Injectable agents for the detection and treatment of cancer by ultrasound
The Institut Langevin has developed an expertise on the manipulation of waves to improve ultrasound therapy within the brain, measure the elasticity of tissue and perform functional brain imaging. My particular field is concerned with injectable agents that are used to improve the capabilities of ultrasound for both therapy and diagnostic. Microbubbles, for instance, are already injected in patients to enhance the contrast from blood vessels in ultrasonic imaging. Our group has developed several techniques to improve their contrast, but also to localize them with resolutions much beyond the diffraction limit (wavelength/2). In this context, I will also discuss new methods for molecular imaging, which can be used to highlight the biological process underlying cancer progression.

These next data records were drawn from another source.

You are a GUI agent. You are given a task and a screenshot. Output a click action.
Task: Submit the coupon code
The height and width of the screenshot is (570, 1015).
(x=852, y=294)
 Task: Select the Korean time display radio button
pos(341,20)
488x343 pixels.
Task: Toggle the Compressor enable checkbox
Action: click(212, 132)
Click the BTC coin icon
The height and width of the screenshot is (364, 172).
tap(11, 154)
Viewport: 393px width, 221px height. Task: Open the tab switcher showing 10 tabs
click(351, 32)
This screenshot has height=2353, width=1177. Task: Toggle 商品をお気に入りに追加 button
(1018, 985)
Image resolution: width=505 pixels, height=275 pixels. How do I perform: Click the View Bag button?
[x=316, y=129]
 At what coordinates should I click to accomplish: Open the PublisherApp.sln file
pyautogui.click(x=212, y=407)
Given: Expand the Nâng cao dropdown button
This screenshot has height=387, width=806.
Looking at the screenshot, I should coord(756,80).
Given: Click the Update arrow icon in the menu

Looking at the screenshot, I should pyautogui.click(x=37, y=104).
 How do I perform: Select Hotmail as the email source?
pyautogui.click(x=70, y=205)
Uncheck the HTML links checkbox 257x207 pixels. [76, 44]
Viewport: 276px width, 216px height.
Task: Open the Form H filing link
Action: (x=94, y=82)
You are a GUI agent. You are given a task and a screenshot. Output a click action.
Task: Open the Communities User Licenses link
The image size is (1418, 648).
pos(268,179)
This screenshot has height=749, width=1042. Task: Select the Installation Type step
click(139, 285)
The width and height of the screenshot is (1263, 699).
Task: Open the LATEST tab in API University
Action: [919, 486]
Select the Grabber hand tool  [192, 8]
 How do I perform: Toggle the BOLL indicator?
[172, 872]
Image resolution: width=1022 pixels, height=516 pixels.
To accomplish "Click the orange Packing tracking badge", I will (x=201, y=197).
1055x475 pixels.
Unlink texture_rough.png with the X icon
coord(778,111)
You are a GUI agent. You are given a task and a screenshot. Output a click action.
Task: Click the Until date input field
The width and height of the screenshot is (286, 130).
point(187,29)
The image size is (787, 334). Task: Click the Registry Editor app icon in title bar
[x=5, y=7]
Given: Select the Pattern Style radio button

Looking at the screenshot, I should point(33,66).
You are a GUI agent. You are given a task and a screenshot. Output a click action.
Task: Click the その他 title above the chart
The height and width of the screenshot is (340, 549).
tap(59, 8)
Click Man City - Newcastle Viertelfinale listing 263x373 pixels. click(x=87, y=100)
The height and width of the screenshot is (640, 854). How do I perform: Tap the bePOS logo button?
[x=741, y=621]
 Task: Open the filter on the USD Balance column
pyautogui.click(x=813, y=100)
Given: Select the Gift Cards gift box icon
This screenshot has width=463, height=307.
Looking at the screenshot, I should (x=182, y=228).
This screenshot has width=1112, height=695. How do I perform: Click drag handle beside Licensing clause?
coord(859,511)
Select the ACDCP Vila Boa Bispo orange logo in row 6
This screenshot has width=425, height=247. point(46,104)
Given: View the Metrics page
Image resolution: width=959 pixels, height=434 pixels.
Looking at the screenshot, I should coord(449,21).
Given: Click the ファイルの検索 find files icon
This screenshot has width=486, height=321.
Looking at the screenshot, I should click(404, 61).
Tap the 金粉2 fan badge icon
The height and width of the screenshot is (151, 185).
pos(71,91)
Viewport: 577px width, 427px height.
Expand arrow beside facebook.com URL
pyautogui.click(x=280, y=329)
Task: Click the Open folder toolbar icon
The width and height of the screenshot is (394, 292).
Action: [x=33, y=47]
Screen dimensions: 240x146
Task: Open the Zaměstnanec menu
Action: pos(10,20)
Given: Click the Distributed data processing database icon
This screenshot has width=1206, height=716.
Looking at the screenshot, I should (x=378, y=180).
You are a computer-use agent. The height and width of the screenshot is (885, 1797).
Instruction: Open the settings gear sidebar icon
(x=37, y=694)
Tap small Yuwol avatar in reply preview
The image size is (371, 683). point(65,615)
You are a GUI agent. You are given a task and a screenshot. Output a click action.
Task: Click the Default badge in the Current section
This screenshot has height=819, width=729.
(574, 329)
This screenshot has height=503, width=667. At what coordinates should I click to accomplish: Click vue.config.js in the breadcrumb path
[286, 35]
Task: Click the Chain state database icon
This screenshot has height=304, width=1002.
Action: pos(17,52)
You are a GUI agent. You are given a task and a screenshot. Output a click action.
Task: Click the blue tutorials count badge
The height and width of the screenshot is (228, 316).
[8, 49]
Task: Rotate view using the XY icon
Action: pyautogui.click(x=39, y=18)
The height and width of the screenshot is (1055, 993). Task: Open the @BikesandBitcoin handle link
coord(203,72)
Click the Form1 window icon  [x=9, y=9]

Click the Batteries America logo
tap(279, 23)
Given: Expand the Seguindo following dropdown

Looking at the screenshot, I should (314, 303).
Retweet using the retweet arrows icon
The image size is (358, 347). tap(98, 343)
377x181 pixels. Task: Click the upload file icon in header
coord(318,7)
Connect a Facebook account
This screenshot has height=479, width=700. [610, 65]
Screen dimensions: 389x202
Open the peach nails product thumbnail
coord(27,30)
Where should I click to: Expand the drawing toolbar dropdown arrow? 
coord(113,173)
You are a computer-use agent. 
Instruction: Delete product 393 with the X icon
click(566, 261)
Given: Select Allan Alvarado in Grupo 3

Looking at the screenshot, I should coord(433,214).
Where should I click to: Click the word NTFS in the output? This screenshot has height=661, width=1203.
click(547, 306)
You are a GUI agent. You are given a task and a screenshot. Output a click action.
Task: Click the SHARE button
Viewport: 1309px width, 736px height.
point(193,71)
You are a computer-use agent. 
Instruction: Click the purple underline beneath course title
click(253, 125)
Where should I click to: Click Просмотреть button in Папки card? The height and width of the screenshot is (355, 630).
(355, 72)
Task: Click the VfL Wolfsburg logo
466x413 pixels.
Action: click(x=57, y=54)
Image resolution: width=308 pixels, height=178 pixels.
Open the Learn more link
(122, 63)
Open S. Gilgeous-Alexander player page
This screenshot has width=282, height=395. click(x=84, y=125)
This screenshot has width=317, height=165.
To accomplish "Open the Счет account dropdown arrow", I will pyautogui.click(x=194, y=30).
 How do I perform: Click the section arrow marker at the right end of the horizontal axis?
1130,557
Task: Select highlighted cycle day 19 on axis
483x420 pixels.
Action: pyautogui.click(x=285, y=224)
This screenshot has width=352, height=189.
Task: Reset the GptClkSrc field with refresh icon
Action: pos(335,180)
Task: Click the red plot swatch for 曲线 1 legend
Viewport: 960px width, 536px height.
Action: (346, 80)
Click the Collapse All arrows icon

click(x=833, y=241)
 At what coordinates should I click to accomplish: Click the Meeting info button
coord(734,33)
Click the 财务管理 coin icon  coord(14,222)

In a second part, I will present the use of injectable agents for the treatment of localized disease. Because of their ubiquity and depth of penetration, ultrasound can become an excellent tool to deliver therapeutic dose in a specific region while preserving healthy tissue. One of the methods I will present is to create drugs that are only active within the focal region of the ultrasound beam by exploiting the concept of sonoporation. Another possibility is to deliver large payloads of markers or drugs with the millimetric spatial resolution and microsecond time resolution allowed by an ultrasonic scanner. The method exploits composite droplets developed jointly with the MMN since 2008. On that basis, our collaboration has also introduced the concept of chemistry in-situ which could generate the drugs themselves within the tissue to be treated. We hope that these approaches would eventually allow radiologists to treat rapidly, and without side-effects, focal diseases previously considered incurable.